Porém, o que choca, contudo, é o final. Não pelas bobagens holywoodianas costumeiras de filmes recentes do gênero. Rosemary, na trama, há muito desconfia de seus vizinhos, aparentemente "inocentes", mas algo em si diz-lhe que eles são maus, mais que apenas sinistros. Após ter dado a luz, ela encontra uma passagem para o apartamento vizinho a partir do seu e, com uma faca em punho, vai até lá, apenas para encontrar seu marido e todos da seita de velhos bruxos satanistas, alguns mais jovens, recebendo outros bruxos do mundo inteiro, radiantes, finos e educados, bem como uma criança em um berço preto. Ao se aproximar da criança, Rosemary percebe que seus olhos são vermelhos, e as pupilas como de uma serpente. Ouvindo gritos de "Satâ vive; Deus está morto", primeiramente desnorteada e horrorizada, ela é então persuadida a cuidar a criança e, devagar, aproxima-se do berço, balançando o infante devagar para que pare de chorar e olhando com ternura para quem ela sabia ser o "Filho das Trevas", revelando-nos, pelo olhar, que aceitou a empreitada.... ainda que soubesse de quem também era aquela criança.
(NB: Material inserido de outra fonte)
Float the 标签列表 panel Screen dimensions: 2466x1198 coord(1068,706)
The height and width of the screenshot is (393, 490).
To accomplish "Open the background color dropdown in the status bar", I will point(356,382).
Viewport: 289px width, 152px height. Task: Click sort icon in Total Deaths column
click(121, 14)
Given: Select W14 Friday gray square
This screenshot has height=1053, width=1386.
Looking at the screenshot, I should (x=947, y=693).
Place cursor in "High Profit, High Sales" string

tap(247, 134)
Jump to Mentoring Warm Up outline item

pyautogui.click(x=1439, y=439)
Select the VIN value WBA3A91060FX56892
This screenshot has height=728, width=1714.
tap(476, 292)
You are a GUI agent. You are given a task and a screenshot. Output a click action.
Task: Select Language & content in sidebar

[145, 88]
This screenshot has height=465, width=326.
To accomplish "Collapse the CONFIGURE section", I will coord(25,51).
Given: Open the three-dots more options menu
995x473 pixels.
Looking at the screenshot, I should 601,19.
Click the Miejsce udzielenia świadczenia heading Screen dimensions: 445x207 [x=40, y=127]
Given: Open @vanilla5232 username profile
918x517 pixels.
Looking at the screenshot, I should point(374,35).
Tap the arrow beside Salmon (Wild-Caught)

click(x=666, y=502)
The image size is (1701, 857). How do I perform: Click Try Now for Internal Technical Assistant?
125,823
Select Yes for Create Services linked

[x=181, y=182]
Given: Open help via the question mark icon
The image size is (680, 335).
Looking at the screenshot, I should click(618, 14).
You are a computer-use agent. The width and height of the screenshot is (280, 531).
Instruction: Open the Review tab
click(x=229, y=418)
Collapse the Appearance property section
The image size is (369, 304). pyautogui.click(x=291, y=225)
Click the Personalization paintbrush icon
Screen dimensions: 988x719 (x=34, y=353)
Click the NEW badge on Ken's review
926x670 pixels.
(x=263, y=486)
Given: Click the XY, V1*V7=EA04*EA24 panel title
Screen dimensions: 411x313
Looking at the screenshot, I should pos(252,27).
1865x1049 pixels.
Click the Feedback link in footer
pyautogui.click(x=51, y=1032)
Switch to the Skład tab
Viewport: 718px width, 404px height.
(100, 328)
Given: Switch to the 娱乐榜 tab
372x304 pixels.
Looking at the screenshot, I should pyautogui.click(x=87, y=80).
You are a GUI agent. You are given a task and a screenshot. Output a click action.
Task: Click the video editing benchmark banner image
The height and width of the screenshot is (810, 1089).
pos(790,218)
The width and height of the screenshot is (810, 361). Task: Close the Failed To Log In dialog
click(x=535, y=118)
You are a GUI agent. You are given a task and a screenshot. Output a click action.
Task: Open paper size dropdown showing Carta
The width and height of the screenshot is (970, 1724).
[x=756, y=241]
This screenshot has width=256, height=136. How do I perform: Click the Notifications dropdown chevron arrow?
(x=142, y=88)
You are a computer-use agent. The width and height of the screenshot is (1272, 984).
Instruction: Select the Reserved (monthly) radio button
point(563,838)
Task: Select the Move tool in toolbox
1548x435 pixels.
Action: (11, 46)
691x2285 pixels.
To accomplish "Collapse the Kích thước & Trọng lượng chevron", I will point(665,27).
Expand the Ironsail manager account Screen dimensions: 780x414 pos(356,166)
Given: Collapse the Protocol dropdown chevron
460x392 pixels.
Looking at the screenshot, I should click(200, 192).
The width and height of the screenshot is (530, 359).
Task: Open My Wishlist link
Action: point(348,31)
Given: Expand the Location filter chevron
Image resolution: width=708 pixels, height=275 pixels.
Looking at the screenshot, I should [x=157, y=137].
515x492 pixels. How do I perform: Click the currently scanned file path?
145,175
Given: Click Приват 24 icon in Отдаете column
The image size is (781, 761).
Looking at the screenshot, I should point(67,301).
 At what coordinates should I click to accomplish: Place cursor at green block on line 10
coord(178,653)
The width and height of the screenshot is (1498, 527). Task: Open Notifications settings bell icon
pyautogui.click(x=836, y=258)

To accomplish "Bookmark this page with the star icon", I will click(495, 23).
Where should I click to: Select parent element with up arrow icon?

É neste carrossel de sentimentos aos quais a personagem principal é submetida que está a genialidade distorcida de Polansky, encontrando eco em um telespectador que, no mais da vezes, é pego desatento, envolvido pela apatia espiritual de nosso tempo, posto que nós, como Rosemary, temos nos tornado inconsequentes com as implicações das decisões que tomamos. Do medo ao pavor, deste ao repúdio e do repúdio à condescendência, Rosemary ("Maria Rosa" ou "Rosa Maria", numa alusão clara à Maria, mãe de Jesus) parece representar a própria trajetória da humanidade moderna: distanciada de Deus, vive em um estado de torpor irreal, que, ocasionalmente se apresenta com a crueldade de quem, segundo a Escritura, domina-lhe com a máxima autoridade maligna. Mas, a humanidade, cética do que ela própria sente, vê-se cair em uma espiral de decadência para, ao fim, levada pelo "instinto" da adequação e adaptabilidade, finalmente ceder à força daquele que se lhe apresenta com com o poder e indulgência de um falso deus.
Nada melhor para representar tudo isso do que a dissonância do tema musical do filme, criado por Krzysztof Komeda, que com improvisos e mistura cadenciada de ritmos, tudo embalado por uma "canção de ninar", faz-nos pensar (com medo), como parece que estamos sendo conduzidos para um terrível e dramático desfecho, não da história de um filme, mas de nossa própria história como raça.
OBS: que a glória do que se nos foi conquistado na cruz do calvário resplandeça sobre todos os que se encontram sob a crescente e forte influência das trevas, que a todos tenta sobrepujar. Tal intento, ao fim, terá sido em vão (Ap. 21:1-4)!